Sie setzte sich mit dem Gesicht zum Raumschiff konzentrisch in den Energiestrom der Quelle, in der linken Hand hielt sie die Figur, die Siri darstellte, in der Rechten ihren Kristall. Dann stellte sie den Kontakt her, indem sie die Augen schloss, die Figur, den Kristall und ihr Diadem mit feinen Energielinien verband.
Eine flimmernde Aura breitete sich um die sitzende Frau aus. Nun trat Drakos hinter ihr in den Strom der Energie. Seine dunklen Schwingen ausbreitend nahm er Kontakt mit der Magie der Quelle auf. Lichtfunken tanzten über seine Schuppen. Dann erstrahlte Drakos in funkelndem Gold.
Schützend umfing er Neri mit seinen Flughäuten, eine gleißende Lichtsäule schoss zum Himmel. Der Gleiter hob ab und tauchte in Sekundenschnelle in sie ein, um in einem grellen Blitz zu verschwinden.
Luna hatte angsterfüllt nach Miras Hand gegriffen. Solon versuchte sie zu beruhigen.

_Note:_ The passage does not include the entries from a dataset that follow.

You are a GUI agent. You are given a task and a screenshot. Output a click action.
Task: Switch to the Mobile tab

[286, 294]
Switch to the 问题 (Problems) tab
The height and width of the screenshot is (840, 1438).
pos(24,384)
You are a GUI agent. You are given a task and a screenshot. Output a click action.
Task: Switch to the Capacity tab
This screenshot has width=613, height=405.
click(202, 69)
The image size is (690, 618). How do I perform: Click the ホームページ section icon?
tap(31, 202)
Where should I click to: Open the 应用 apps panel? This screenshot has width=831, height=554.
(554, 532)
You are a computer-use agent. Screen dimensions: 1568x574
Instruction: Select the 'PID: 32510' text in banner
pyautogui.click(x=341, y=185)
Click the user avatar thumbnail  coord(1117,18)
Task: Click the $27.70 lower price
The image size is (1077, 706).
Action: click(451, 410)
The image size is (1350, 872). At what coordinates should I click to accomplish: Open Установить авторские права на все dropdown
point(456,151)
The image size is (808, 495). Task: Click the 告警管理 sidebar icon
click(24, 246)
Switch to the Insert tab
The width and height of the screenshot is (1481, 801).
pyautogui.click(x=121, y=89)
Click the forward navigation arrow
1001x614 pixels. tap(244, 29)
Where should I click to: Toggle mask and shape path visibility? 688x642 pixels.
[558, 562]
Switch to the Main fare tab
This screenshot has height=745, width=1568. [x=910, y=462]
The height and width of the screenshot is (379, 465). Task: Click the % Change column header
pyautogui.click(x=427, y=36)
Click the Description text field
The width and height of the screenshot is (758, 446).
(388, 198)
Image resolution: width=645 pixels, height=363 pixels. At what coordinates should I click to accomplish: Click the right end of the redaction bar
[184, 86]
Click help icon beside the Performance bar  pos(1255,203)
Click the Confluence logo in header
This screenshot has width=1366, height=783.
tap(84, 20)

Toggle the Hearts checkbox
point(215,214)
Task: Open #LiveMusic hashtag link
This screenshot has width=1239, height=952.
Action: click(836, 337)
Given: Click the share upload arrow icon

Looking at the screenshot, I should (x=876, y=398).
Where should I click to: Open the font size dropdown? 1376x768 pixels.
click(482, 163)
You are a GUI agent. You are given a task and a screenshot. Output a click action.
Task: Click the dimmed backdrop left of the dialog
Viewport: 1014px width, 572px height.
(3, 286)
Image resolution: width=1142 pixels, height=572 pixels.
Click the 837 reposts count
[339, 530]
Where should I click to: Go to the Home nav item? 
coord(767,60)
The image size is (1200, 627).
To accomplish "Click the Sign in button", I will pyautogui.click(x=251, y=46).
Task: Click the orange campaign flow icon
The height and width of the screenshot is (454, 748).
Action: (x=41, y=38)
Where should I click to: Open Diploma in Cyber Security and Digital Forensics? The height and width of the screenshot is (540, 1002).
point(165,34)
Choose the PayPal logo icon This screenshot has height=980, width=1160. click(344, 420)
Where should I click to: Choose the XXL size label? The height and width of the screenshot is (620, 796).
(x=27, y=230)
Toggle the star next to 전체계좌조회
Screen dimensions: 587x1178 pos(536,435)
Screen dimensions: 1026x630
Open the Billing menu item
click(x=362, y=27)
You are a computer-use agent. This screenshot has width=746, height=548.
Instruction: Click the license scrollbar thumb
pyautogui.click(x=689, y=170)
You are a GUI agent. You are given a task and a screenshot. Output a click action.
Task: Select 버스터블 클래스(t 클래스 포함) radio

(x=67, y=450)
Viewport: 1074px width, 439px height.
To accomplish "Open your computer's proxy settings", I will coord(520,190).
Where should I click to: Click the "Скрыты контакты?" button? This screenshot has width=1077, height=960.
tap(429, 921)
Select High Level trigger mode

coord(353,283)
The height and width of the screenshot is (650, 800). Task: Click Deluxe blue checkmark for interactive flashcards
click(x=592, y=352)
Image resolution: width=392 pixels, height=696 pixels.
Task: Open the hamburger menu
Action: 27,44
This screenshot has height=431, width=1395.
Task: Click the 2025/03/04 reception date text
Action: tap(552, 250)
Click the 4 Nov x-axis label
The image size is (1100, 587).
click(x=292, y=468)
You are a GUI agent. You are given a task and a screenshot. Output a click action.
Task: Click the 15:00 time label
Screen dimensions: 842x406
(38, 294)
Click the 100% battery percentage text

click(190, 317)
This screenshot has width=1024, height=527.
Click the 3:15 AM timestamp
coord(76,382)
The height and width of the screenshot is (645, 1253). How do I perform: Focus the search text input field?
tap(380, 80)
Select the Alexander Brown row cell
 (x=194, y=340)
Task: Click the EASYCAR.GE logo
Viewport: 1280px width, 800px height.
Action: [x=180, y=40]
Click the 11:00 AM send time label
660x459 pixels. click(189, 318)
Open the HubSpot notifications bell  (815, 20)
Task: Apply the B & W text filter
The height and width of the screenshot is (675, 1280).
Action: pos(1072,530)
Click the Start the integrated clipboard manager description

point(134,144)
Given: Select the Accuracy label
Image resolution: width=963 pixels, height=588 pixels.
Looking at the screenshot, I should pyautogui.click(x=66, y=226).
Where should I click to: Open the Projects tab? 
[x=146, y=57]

„Die Drachenmagie wird ihnen helfen. Hier bei uns wacht Drakos über das Portal und im Gleiter sind zwei Drakonat. Kebechsenef wird zurückkehren – glaube mir, er wird zurückkehren.“
Safis List
Ein silbriger Glanz erhellte sekundenlang den strahlend blauen Himmel. Er ließ die Tiere des dichten Waldes in Panik davonrennen. So schnell, wie er begonnen hatte, war der Spuk vorüber – wäre da nicht das seltsame fliegende Ding gewesen, das kurz über den Baumkronen hing und ganz und gar nicht in diese Umgebung passte.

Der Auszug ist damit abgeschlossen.